I mentioned in my comment that I would use either a thread pool or processor pool according to whether your processing was I/O bound or CPU bound in order to better control the number of threads/processes you create. And while threads have less overhead to create, the Python interpreter would be executed within the same process and there is thus no parallelism when executing Python bytecode due to the Global Interpreter Lock (GIL) having to first be obtained. So it is for that reason that processor pools are generally recommended for CPU-intensive jobs. However, when execution is occurring in runtime libraries implemented in the C language, such as often the case with numpy
and pandas
, the Python interpreter releases the GIL and you can still have a high degree of parallelism with threads. But I don't know what the nature processing being done by the ProtonOC
class instance. Some if it is clearly I/O related. So for now I will recommend that you initially try a thread pool for which I have arbitrarily set a maximum size of 20 (a number I pulled out of thin air). The issue here is that you are doing concurrent operations to your disk and I don't know whether too many threads will slow down disk operations (do you have a solid-state drive where arm movement is not an issue?)
If you run the following code example with MAX_CONCURRENCY
set to 1, presumably it should work. Of course, that is not your end goal. But it demonstrates how easily you can set the concurrency.
import time
from concurrent.futures import ThreadPoolExecutor as Executor
from model import ProtonOC
import random
import os
import numpy as np
import sys
sys.setrecursionlimit(100000)
def load(dir):
result = list()
names = list()
for filename in os.scandir(dir):
if filename.path.endswith('.xml'):
result.append(filename.path)
names.append(filename.name[:-4])
return result, names
def run(xml, name):
model = ProtonOC()
model.override_xml(xml)
model.run()
new_dir = os.path.join("C:\\", name)
os.mkdir(new_dir)
model.datacollector.get_agent_vars_dataframe().to_pickle(os.path.join(new_dir, "agents.pkl"))
model.datacollector.get_model_vars_dataframe().to_pickle(os.path.join(new_dir, "model.pkl"))
if __name__ == '__main__':
paths, names = load("C:\\") #The folder that contains xml files
MAX_CONCURRENCY = 20 # never more than this
N_WORKERS = min(len(paths), MAX_CONCURRENCY)

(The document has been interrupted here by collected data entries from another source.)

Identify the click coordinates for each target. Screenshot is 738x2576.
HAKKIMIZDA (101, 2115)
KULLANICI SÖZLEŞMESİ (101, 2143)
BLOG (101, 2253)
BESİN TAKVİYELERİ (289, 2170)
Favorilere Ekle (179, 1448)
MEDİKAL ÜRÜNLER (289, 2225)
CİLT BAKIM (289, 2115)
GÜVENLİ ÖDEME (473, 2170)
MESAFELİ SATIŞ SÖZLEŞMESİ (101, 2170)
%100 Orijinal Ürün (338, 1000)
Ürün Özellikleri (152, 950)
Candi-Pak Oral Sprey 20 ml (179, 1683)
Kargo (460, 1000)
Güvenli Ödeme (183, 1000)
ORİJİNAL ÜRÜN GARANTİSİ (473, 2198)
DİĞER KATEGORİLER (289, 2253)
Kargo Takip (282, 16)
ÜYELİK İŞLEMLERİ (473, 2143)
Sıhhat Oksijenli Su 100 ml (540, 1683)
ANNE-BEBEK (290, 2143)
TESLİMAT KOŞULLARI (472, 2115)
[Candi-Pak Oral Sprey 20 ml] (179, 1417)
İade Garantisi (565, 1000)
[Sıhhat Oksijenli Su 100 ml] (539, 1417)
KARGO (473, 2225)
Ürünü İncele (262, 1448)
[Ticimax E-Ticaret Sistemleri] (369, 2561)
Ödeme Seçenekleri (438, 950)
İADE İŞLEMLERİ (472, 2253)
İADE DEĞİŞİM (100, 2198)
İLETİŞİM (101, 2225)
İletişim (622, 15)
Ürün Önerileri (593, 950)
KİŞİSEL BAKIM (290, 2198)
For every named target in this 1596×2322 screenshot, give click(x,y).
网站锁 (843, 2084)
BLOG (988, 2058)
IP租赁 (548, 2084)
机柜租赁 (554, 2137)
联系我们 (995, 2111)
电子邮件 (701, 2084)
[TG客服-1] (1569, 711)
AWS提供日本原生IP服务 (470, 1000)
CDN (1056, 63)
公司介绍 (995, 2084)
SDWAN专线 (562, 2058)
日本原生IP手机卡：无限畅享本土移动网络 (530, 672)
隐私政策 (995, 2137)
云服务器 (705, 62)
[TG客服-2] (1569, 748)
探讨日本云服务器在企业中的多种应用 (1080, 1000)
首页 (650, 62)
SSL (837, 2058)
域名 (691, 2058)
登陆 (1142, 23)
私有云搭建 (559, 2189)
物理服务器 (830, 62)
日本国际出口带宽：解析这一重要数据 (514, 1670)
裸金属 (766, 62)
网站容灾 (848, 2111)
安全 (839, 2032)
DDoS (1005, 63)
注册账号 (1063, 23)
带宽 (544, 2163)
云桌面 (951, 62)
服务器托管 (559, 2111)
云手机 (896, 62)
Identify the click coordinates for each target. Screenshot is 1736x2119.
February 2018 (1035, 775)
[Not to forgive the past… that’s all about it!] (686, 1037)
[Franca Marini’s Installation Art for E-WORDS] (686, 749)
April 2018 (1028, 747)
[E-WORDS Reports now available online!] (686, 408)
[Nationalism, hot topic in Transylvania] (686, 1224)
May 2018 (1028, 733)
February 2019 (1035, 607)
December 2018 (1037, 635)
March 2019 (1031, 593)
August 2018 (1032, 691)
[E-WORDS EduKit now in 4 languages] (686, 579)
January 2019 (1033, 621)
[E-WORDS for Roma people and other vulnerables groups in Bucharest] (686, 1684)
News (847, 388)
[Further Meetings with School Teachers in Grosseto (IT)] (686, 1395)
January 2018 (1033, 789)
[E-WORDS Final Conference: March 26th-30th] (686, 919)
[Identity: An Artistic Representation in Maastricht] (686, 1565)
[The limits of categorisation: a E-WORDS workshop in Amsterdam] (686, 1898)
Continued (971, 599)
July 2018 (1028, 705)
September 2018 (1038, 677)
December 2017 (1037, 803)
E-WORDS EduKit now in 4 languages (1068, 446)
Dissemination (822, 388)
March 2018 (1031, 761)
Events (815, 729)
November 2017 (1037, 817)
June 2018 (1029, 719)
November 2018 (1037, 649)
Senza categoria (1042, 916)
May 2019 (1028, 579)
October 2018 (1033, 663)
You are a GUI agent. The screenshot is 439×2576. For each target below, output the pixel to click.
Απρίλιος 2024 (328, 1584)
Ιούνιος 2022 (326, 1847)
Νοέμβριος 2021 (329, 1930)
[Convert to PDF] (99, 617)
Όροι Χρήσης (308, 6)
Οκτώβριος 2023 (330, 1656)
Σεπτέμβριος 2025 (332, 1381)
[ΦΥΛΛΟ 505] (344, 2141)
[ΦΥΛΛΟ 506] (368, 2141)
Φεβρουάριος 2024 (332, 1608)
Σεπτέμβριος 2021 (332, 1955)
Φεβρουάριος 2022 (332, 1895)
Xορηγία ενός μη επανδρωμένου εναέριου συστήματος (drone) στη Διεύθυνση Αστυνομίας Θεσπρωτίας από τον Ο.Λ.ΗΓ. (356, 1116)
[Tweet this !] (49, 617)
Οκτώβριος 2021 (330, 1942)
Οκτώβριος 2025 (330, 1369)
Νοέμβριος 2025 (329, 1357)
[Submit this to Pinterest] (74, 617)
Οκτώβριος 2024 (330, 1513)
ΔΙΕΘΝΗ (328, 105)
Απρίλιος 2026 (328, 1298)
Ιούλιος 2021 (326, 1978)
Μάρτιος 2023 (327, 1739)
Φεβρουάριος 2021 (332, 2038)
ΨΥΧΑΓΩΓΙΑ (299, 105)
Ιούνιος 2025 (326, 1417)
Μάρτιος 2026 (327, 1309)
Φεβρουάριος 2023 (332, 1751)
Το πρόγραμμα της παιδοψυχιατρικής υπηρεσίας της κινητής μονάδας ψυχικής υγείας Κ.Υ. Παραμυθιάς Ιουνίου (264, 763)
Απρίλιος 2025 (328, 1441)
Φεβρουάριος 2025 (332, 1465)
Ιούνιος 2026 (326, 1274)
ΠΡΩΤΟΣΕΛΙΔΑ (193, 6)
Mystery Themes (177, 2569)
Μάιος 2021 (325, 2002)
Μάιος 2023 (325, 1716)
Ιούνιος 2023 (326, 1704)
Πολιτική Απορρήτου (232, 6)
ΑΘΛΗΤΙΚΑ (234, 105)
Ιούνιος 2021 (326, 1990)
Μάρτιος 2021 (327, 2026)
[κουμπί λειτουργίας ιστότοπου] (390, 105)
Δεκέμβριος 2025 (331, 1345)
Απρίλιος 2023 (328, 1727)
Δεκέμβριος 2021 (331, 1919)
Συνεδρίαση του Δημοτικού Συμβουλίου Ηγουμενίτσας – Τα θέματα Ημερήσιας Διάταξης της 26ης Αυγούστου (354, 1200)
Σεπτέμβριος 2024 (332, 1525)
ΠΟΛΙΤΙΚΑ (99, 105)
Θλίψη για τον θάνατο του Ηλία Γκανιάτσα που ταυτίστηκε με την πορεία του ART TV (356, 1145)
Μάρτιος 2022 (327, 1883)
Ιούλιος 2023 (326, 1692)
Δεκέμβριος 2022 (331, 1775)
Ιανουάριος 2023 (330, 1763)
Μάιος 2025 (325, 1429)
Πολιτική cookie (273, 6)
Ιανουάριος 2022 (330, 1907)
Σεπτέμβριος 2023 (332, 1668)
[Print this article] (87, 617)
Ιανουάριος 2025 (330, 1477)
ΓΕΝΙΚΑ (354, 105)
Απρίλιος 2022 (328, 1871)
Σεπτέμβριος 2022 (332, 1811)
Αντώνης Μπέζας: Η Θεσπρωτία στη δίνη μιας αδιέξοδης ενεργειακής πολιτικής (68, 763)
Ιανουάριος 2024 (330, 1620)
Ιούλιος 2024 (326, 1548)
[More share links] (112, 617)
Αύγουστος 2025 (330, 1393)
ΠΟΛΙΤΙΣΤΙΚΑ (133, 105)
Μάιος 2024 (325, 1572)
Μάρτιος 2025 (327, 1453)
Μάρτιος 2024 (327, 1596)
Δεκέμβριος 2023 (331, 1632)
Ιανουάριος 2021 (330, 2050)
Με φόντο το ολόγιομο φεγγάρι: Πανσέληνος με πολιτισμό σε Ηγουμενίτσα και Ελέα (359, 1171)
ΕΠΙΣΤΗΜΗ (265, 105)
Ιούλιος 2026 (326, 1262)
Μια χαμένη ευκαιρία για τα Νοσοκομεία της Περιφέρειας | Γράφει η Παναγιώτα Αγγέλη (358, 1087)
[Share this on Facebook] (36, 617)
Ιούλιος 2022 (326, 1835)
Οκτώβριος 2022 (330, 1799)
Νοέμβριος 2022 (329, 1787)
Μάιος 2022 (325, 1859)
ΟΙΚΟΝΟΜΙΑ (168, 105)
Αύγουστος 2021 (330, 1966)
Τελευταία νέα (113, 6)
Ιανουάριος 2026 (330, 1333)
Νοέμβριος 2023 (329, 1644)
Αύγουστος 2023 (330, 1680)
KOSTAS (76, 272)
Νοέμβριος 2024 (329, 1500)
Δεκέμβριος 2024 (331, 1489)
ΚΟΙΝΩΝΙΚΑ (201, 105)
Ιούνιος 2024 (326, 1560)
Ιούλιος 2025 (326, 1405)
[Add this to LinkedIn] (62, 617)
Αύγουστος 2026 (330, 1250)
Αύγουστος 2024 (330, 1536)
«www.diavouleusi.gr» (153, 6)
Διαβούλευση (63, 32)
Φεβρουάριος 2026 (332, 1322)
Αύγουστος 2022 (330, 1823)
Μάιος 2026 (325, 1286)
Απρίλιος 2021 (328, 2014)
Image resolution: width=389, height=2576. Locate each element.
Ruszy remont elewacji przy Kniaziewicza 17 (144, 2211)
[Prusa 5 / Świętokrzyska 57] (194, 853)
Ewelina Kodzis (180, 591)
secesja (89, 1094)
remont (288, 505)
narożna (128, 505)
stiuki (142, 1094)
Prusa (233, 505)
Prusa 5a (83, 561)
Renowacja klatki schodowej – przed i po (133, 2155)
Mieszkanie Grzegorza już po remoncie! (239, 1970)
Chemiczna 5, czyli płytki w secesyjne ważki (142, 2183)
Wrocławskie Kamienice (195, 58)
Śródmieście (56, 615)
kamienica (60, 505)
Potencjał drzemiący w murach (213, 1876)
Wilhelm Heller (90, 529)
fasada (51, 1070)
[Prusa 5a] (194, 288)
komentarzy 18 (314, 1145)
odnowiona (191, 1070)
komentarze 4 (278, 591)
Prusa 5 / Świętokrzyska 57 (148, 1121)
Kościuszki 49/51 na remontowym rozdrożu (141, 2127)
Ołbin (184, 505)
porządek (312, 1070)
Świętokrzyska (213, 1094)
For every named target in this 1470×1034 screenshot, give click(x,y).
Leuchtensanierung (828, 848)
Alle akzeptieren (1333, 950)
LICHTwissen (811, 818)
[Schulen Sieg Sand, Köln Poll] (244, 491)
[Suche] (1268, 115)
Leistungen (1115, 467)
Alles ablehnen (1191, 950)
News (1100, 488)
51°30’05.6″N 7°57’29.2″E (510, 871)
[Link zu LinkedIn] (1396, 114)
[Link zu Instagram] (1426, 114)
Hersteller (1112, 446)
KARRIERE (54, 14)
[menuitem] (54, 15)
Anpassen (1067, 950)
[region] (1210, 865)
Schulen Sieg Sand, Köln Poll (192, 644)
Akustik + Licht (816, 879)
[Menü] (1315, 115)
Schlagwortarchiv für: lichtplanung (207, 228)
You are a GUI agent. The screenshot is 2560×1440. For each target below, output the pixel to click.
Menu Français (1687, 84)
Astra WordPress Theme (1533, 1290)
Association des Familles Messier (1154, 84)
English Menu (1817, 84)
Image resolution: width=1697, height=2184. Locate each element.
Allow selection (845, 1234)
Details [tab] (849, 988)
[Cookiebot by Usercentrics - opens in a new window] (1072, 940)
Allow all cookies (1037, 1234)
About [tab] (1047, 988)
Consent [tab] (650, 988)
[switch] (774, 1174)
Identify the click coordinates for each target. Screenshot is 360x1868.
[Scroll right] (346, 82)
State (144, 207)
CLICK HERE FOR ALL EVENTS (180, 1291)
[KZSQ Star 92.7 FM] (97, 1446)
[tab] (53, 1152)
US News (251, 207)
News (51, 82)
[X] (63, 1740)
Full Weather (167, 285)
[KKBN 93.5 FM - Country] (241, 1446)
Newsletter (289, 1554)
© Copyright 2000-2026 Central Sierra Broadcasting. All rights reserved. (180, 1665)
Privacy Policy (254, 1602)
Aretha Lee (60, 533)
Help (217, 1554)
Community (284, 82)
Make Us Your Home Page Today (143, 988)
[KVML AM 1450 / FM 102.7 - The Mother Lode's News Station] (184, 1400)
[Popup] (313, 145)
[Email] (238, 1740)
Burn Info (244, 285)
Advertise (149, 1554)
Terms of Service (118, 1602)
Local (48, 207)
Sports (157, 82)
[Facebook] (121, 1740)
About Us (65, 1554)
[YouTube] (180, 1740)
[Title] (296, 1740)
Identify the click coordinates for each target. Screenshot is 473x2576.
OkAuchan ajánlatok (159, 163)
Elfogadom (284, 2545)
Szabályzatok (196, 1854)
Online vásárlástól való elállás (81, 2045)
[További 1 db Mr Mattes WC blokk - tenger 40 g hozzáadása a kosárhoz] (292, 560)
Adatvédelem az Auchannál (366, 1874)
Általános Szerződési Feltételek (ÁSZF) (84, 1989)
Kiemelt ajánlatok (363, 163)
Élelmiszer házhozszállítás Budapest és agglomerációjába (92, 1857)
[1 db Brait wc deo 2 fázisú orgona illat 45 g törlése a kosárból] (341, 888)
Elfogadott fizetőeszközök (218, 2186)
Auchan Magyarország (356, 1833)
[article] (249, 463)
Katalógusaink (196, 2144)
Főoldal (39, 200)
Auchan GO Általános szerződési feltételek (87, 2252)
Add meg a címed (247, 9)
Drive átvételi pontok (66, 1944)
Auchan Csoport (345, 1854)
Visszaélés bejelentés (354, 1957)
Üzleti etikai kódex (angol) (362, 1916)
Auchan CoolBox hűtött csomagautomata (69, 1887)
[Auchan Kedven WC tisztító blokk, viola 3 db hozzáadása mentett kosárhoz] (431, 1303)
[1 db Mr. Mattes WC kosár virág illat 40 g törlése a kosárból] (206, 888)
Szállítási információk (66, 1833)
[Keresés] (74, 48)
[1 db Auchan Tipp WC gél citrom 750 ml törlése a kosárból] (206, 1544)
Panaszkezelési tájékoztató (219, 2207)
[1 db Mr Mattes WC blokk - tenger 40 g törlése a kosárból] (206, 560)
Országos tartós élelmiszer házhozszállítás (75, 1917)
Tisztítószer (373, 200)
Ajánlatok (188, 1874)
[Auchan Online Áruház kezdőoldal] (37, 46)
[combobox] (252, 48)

with Executor(max_workers=N_WORKERS) as executor:
executor.map(run, paths, names)
To use a process pool, change:
from concurrent.futures import ThreadPoolExecutor as Executor
to:
from concurrent.futures import ProcessPoolExecutor as Executor
You may then wish to change MAX_CONCURRENCY
. But because the jobs still involve a lot of I/O and give up the processor when doing this I/O, you might benefit from this value being greater than the number of CPUs you have.
Update
An alternative to using the map
method of the ThreadPoolExecutor
class is to use submit
. This gives you an opportunity to handle any exception on an individual job-submission basis:
if __name__ == '__main__':
paths, names = load("C:\\") #The folder that contains xml files
MAX_CONCURRENCY = 20 # never more than this
N_WORKERS = min(len(paths), MAX_CONCURRENCY)
with Executor(max_workers=N_WORKERS) as executor:
futures = [executor.submit(run, path, name) for path, name in zip(paths, names)]
for future in futures:
try:
result = future.get() # return value from run, which is None
except Exception as e: # any exception run might have thrown
print(e) # handle this as you see fit
You should be aware that this submits jobs one by one whereas map
, when used with the ProcessPoolExecutor
, allows you to specify a chunksize
parameter. When you have a pool size of N and M jobs to submit where M is much greater than N, it is more efficient to place on the work queue for each process in the pool chunksize
jobs at a time rather than one at a time to reduce the number of shared memory transfers required. But as long as you are using a thread pool, this is not relevant.